This is the post I was excited to write, because it’s one of my favorite topics. I should know better than to hype it too much, as that’s usually a mistake. But no matter, tally ho, hip hip, here it is for better or worse.
I’ve always loved dreaming, wishing, manifesting … anything along those lines. My favorite necklace which I wear most days says “dream” in Chinese. I love any form of wishing, first star of the night, wishbone, or a penny on the ground. If I am fortunate enough to find a penny on the ground, I need to pick it up. And if for some reason I feel silly picking it up, middle of a crowded grocery store as one example, it just kills me to walk past it relinquishing that chance at a new wish.
In recent years I have gravitated toward the grown-up version of wishing, also known as manifesting. I just find the whole concept so interesting, and at this stage of my life, I am one hundred percent sure that it is effective and certainly does influence my life. It’s easier to see in hindsight. If I look back over my life, I can see the intricate webbing that wrapped around my desires that in time became my realities.
There are many teachings that support my thinking, The Secret probably one of the most well-known books on the subject. What I find interesting is that I remember my power, and then forget it, and remember it, and forget it. I live mostly in the forgetful stage. I haven’t really figured out why that is. But no matter the reason, I am always delighted to remember that I do have power over my destiny both in terms of what I think and what I do.
What I have come to believe is that the universe is always working with us to accomplish our dreams and goals, as long as … and this is an important part … we have pure intentions void of ill will, and that we are also willing to pitch in and work toward our goal. I also am convinced that at times, the universe will tweak our wishes a bit to fit what is available, but that usually I’m more than happy with the tweaks, and more times than not, it’s even better than what I tried to accomplish. I’ve come to count on that, and now offer that up when I am manifesting.
One last component is that we humans do not need to figure out how the universe will offer what we are manifesting, that’s up to the universe. And this is important to me, because otherwise I will start telling myself all the reasons why I don’t see it happening, in effect, sabotaging my dream before I even get started. I just project, and if I find myself doubting, I just say to myself, “well, that’s for the universe to figure out.”

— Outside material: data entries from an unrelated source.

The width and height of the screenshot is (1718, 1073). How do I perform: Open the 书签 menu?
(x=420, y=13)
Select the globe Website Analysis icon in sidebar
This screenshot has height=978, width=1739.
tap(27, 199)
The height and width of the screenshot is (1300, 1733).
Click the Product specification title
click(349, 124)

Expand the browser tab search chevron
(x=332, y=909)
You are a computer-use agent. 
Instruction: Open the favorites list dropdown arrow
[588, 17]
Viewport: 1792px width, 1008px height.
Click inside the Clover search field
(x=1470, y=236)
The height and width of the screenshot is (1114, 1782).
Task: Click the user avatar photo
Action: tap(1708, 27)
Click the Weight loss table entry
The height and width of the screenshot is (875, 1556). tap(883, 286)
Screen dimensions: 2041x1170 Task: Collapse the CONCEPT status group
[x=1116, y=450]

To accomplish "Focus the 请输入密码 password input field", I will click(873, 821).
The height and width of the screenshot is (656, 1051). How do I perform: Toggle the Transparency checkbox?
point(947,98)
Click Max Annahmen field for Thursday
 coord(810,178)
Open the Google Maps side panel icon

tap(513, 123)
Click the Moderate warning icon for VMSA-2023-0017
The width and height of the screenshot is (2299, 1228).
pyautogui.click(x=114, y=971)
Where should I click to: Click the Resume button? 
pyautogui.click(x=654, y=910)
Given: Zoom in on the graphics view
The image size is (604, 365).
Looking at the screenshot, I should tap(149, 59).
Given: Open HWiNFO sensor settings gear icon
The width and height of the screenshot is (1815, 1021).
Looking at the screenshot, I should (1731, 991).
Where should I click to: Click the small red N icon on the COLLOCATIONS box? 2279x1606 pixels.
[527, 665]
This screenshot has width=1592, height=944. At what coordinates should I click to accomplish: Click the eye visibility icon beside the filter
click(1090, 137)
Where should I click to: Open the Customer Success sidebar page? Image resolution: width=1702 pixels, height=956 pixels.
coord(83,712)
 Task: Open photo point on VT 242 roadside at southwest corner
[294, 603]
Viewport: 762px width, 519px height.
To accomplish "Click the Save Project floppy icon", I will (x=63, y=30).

We have learned about and studied more topics than I can even count at this point in our class, and we have spoken a great deal about intentions which go hand in hand with manifesting. One of my teammates posted a great blog about manifesting with the moon’s cycles http://ashleyneese.com/set-intentions-new-moon/. And being a landscaper, this appeals to me, since I’ve believed for years that we humans mimick nature in all ways. When Rick’s grandfather planted his garden, he planted by the phases of the moon. Why should our seeds be any different?
Tying this subject together with my yoga teacher training, I came across a card I had sitting on my desk at Virgin America for the last few years. I love this card designer www.curlygirldesign.com, the cards make me smile. I brought the card back home recently as we have begun clearing our desks for the end of our employment which is nearing quickly, and I put it aside without even thinking about it. You know how when you look at something day in and day out, you begin to look right through it after time (one of the reasons I like to change out my artwork around my house, so that I have a new eye toward its beauty when I rehang it again.)
Last week I saw the card going through some paperwork, and began to really look at it again. Now mind you, I placed this card on my desk at Virgin America when I had absolutely no intention of taking a yoga teacher training class. I liked yoga, no doubt, but hadn’t been practicing it for a few years by the time I chose to make this card something I would look at every day. The message simply resonated with me and I thought it would be nice to look at while I was working.
Reacquainting myself with the card last week, paying close attention to the small details, I had to laugh, a woman with a mission, an open heart, a voice and yoga. (Hmmmm, sounds vaguely like a woman taking a yoga teacher training class and sharing her experience in a blog.) I believe manifesting can be a conscious act, and I also believe it can be done by the part of ourselves that knows before we do what we need and want. I spent many hours at that desk doing something that did not bring joy to my heart. I enjoyed my coworkers, but listening to vast numbers of complaints can be a bit disheartening. I dreamed about the day I would get back to my passion of writing and returning to the pastimes I had enjoyed in the past, one of them being yoga.
And here I am, writing a blog and studying yoga. That realization lights me up like that first star out every night I love to wish on. Manifesting is magical stuff. If you do it, you know what I’m talking about. If you don’t, try it. Be open and hopeful, and toss out the doubt. And above all, be patient. It’s a journey, and it takes time to realize our heart’s desires.
There’s a line at the end of another of my favorite movies, “Under the Tuscan Sun” that I’ve always loved. I think of it often and it warms me from the inside out, as does the movie.
“They say they built the train tracks over the Alps between Vienna and Venice before there was a train that could make the trip. They built it anyway. They knew one day the train would come.
“Any arbitrary turning along the way and I would be elsewhere. I would be different. What are four walls anyway? They are what they contain. A house protects the dreamer. Unthinkably good things can happen even late in the game. It’s such a surprise.”